Nella medesima lettera è stata sottolineata la linea per così dire omissiva dei procedimenti scientifici dell'équipe di Bordeaux, quali risultano dall'esame diretto del testo integrale diffuso dal "New England Journal": fra l'altro la precisazione che "specimens of T. equestre collected in southwestern France were identified by qualified mycologists" significa solo che il T. equestre nasce e cresce anche in quel di Bordeaux e che anche lì esistono micologi in grado di identificarlo (ecco il nome del principale determinatore:
Gérard Deffieux, che però è parte in causa in quanto membro dell'équipe burdigalense), non significa certo che detto tricoloma debba essere imputato di assassinio, stante il fatto che il 'principio' tossico del medesimo è del tutto sconosciuto ("it remains to be identified"!); e ciò dovrebbe obbligare, in sede di metodo scientifico e soprattutto di buon senso, a considerarlo inesistente, visto che per secoli non si è mai fatto vivo e non ha mai fatto morti, nonostante le tonnellate di 'cicalotti' divorati da milioni di persone.
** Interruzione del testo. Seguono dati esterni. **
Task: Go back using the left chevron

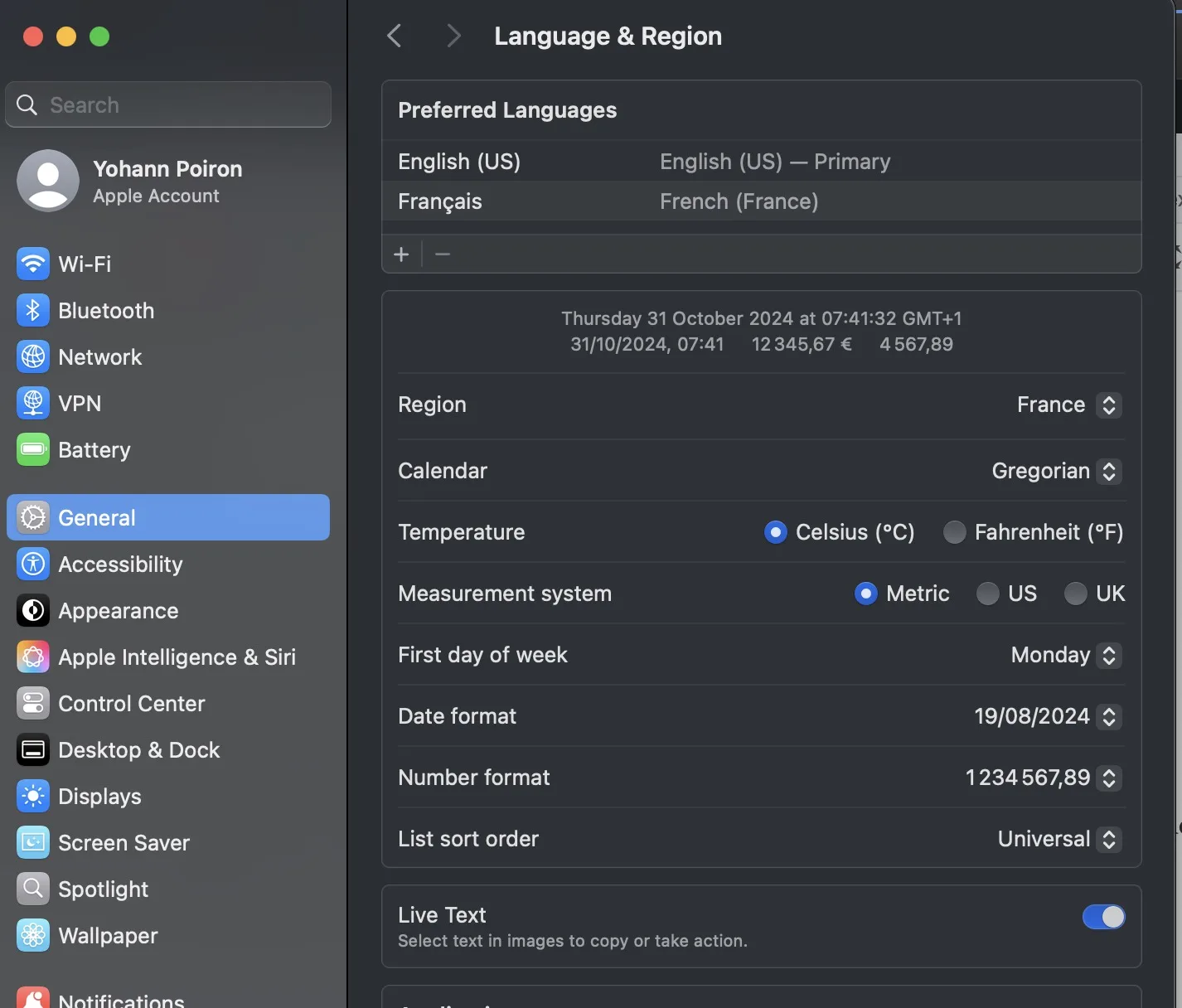Action: point(395,36)
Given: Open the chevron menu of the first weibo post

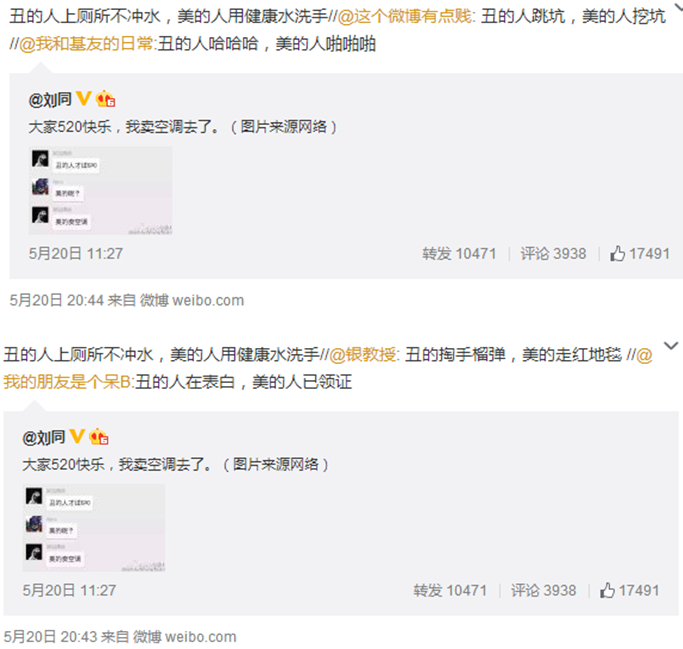Looking at the screenshot, I should coord(679,7).
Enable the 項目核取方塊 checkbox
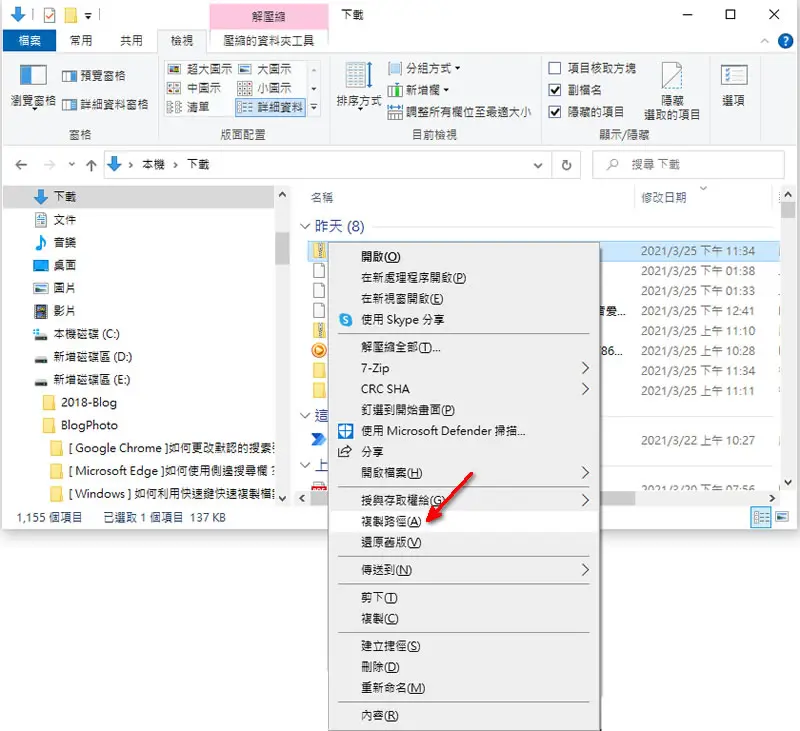This screenshot has height=731, width=800. pos(555,68)
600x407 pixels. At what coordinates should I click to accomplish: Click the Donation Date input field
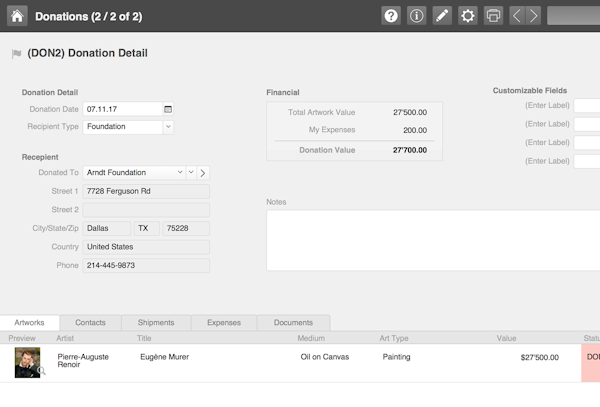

Il fatto che - a differenza di estratti di T. equestre - "extracts" di Pleurotus ostreatus siano stati introdotti senza effetti dannosi nello stomaco di topi non pregiudica minimamente la commestibilità sostanziale dell'equestre, ma dimostra soltanto che l'ottimo 'gelone' è commestibile anche da crudo, come lo sono pochissime specie fungine, mentre non lo sono molti funghi pregiatissimi, e qui non si punta l'indice soltanto contro le spugnole, che da crude sono velenose (non semplicemente e genericamente tossiche): se infatti, com'è auspicabile, si facesse un esperimento analogo di intubazione su topi o cavie con estratti di funghi commestibili come la famigliola buona, preferibilmente adulta, si sia pur certi che al paragone (synkrisis, dicevano i Greci antichi) l'equestre tornerebbe immediatamente ad essere uno dei pochi fiori all'occhiello della gastronomia.
Foto n. 11: Ecco due spugnole 'sorelle' - Morchella rotunda (a sinistra) e Morchella vulgaris -, funghi primaverili molto pregiati ma velenosi da crudi.
La predisposizione genetica alla 'rabdomiolisi da equestre', evocata da più parti a titolo di accanimento 'mico-giudiziario', è un comodo alibi di compromesso, un 'teorema' da 'gioco delle tre carte'. Se si dovesse darle credito, si sarebbe costretti, per coerenza, ad escludere dalle nostre mense tutti i funghi esistenti, non soltanto il beneamato (e già pregiudicato) porcino: la disavventura toccata al 'cicalotto giallo' dopo oltre 50 lustri di onorata carriera gastronomica, potrebbe colpire da un momento all'altro qualunque micete, compresa l'Amanita caesarea, che è il fungo più pregiato del mondo.
Foto n. 12: Esemplari di Amanita caesarea.